Post Tagged with: "tpp"

Help Preserve the Canadian Public Domain: Speak Out on the Trans Pacific Partnership Negotiations

Canada celebrated New Year’s Day this year by welcoming the likes of Ernest Hemingway and Carl Jung into the public domain just as European countries were celebrating the arrival of James Joyce and Virginia Woolf, 20 years after both entered the Canadian public domain. Canada’s term of copyright meets the international standard of life of the author plus 50 years, which has now become a competitive advantage when compared to the United States, Australia, and Europe, which have copyright terms that extend an additional 20 years (without any evidence of additional public benefits).

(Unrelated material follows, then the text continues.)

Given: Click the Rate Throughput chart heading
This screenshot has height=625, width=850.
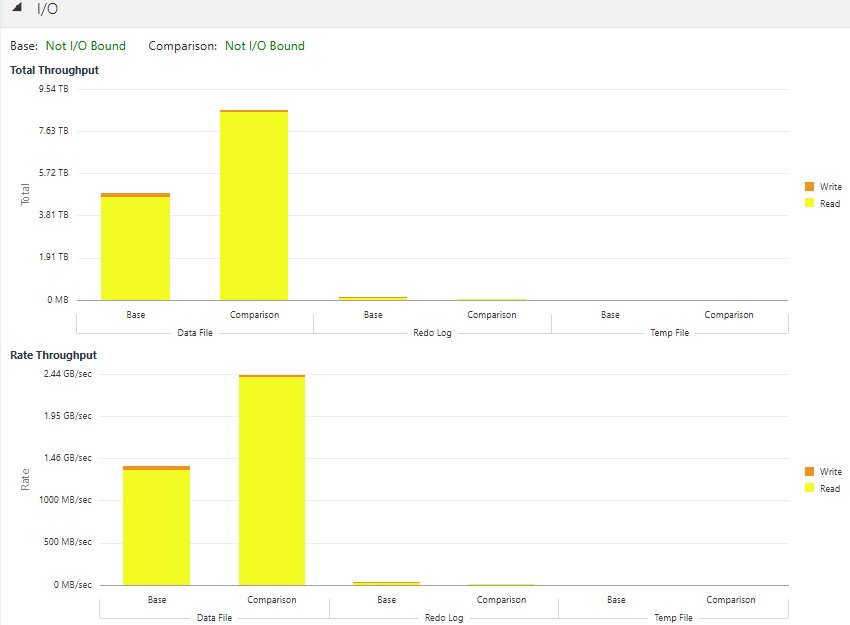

In an interesting coincidence, the Canadian government filed notice of a public consultation on December 31, 2011 on the possible Canadian entry into the Trans Pacific Partnership negotiations, trade talks that could result in an extension in the term of copyright that would mean nothing new would enter the Canadian public domain until 2032 or beyond. The TPP covers a wide range of issues, but its intellectual property rules as contemplated by leaked U.S. drafts would extend the term of copyright, require even stricter digital lock rules, restrict trade in parallel imports, and increase various infringement penalties. As I noted last month, if Canada were to ratify the TPP, it would require another copyright bill to undo much of what the government is about to enact with Bill C-11.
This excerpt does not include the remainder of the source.